Il s’agit d’un processus complexe de «relations privées» qui cohabitent avec les «relations publiques», qui développent des «rapports de clientèle» ou de parenté et favorisent une «interaction» entre les groupes d’intérêts et l’administration de l’Etat.
Cette symbiose des intérêts privés et des décisions des pouvoirs publics propre à certains PED, ne devient possible qu’en présence d’une combinaison d’un sous-développement économique(NOTE 1) (dont la facture est payée par les masses populaires ) et d’un «sur-pouvoir politique»(NOTE 2) garant de la stabilité sociale.
L’émergence d’une classe dominante érigée en classe dirigeante qui diffuse ses valeurs idéologiques au diapason des décideurs omnipotents du pouvoir central (Entourage du président + une poignée de généraux) suivant un système de pouvoir hégémonique autour des grands «groupes de pression» issus essentiellement de l'armée) et leurs alliés satellites amicaux et familiaux. La sociologie politique définit le «groupe de pression» comme étant un système organisé de défense d’intérêts et exerçant une pression permanente sur les pouvoirs publics dans le but de préserver et d’obtenir d’eux des décisions conformes avec leurs intérêts !
Plus précisément, il s’agit de la symbiose entre le pouvoir politique, la haute administration des armées et le monde des affaires.
A cette structure centrale, s’ajoute l’émergence des partis politiques à caractère bureaucratique autour du FLN incapables de s’ouvrir aux compétences nationales pour pouvoir jouer leur rôle primordial de producteurs d’élites nationales aptes à assurer une gestion de bonne gouvernance du pays.
Dans un article édité par MEDIAPART le 26 mars 2019, Nesroulah Yous résume la nature du régime algérien d’aujourd’hui :
« Pour certains analystes, ce n’est ni plus ni moins qu’une oligarchie de fait.. Pour d’autres, l’Algérie n’est plus une dictature militaire, mais un État policier à façade démocratique où les clans au pouvoir changent suivant les intérêts du moment.

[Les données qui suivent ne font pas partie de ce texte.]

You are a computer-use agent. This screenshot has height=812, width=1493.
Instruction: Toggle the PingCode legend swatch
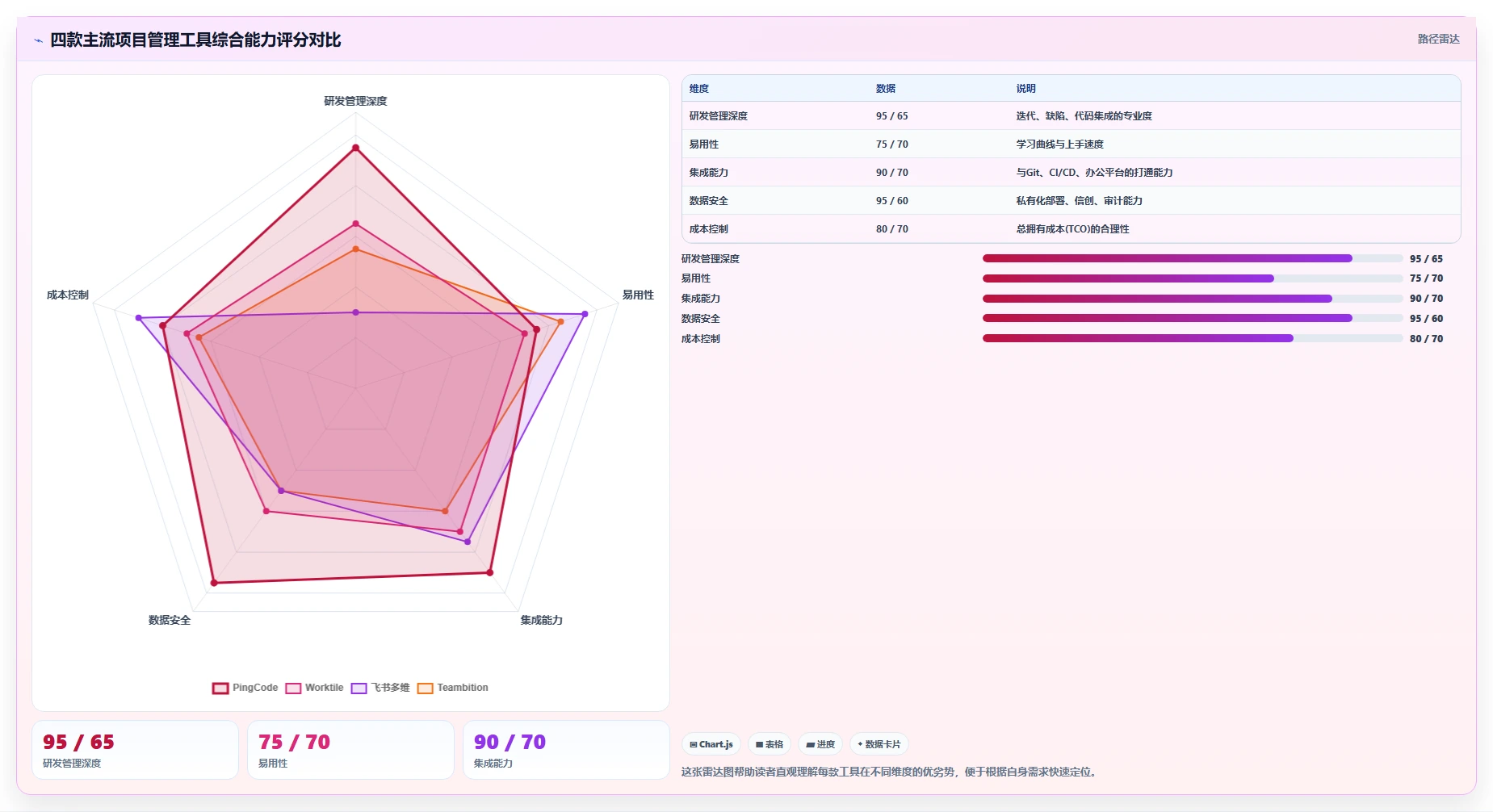(x=220, y=689)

Des alliances se font et se défont entre, d’une part, la hiérarchie militaire, le DRS, le FLN et, d’autre part, le monde de la finance et les familles puissantes. Les personnes qui se partagent le pouvoir et par là même la rente pétrolière à travers la prédation et la corruption généralisées, finissent toujours par trouver des compromis pour sauver le système, quelles que soient leurs divergences, afin de préserver leurs privilèges. Les différends qui les opposent ne sont pas d’ordre idéologique ou politique, ils sont le reflet des luttes qui les opposent pour s’accaparer une plus grande part du gâteau de la rente générée par la dilapidation des richesses naturelles de l’Algérie. Cela se joue donc entre plusieurs sortes d’oligarchies en fonction des intérêts du moment. »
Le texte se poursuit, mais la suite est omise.